BEGIN Information
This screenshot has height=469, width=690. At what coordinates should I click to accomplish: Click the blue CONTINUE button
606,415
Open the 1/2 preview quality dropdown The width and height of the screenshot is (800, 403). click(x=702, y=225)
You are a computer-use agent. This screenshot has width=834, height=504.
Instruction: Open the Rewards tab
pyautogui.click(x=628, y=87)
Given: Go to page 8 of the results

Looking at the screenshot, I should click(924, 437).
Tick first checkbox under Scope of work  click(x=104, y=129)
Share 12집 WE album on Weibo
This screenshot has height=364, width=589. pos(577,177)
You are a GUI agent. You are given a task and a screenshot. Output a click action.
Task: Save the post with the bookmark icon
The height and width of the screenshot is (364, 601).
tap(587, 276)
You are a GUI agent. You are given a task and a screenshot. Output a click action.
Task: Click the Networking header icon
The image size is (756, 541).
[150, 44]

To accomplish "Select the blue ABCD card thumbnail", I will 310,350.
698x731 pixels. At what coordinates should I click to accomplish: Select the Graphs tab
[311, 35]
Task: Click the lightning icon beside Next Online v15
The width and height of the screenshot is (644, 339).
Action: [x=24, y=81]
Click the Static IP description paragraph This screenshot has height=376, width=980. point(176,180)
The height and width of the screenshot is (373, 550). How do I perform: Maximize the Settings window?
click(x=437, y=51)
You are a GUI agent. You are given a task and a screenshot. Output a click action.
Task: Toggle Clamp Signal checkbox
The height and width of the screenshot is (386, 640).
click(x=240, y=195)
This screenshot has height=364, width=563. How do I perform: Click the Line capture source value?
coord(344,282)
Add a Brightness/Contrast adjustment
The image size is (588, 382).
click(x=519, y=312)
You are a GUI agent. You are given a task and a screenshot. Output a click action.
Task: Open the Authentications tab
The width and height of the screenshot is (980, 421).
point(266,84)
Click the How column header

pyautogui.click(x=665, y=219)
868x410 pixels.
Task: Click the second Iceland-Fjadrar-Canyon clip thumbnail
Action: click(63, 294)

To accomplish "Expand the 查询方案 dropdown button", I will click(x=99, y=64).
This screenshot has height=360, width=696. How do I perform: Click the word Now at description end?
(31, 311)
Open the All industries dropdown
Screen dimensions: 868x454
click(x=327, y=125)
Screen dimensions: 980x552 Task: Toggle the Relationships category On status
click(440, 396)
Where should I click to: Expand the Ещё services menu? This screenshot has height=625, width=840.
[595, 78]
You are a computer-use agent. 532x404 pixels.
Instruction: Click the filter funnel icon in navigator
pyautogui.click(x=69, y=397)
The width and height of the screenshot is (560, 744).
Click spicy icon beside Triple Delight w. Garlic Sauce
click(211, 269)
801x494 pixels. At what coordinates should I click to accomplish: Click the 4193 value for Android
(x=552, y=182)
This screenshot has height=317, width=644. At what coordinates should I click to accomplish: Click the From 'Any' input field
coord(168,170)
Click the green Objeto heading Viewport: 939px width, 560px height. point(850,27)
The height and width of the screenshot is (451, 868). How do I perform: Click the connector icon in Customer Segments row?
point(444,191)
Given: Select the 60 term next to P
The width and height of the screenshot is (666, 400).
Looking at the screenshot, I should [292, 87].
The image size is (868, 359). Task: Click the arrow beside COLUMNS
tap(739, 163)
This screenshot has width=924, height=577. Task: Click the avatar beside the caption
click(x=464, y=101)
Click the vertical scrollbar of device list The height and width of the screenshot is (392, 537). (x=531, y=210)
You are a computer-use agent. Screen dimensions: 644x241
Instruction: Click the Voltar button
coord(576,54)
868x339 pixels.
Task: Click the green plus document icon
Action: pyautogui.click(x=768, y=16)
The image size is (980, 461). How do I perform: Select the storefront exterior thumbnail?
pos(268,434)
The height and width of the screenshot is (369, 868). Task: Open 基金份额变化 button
END Information
▶ Instructions to follow: The line with "801x494 pixels. At" and every line after it up to the end of the entries: output those exactly, and only those.

▶ Result for this task:
801x494 pixels. At what coordinates should I click to accomplish: Click the 4193 value for Android
(x=552, y=182)
This screenshot has height=317, width=644. At what coordinates should I click to accomplish: Click the From 'Any' input field
coord(168,170)
Click the green Objeto heading Viewport: 939px width, 560px height. point(850,27)
The height and width of the screenshot is (451, 868). How do I perform: Click the connector icon in Customer Segments row?
point(444,191)
Given: Select the 60 term next to P
The width and height of the screenshot is (666, 400).
Looking at the screenshot, I should [292, 87].
The image size is (868, 359). Task: Click the arrow beside COLUMNS
tap(739, 163)
This screenshot has width=924, height=577. Task: Click the avatar beside the caption
click(x=464, y=101)
Click the vertical scrollbar of device list The height and width of the screenshot is (392, 537). (x=531, y=210)
You are a computer-use agent. Screen dimensions: 644x241
Instruction: Click the Voltar button
coord(576,54)
868x339 pixels.
Task: Click the green plus document icon
Action: pyautogui.click(x=768, y=16)
The image size is (980, 461). How do I perform: Select the storefront exterior thumbnail?
pos(268,434)
The height and width of the screenshot is (369, 868). Task: Open 基金份额变化 button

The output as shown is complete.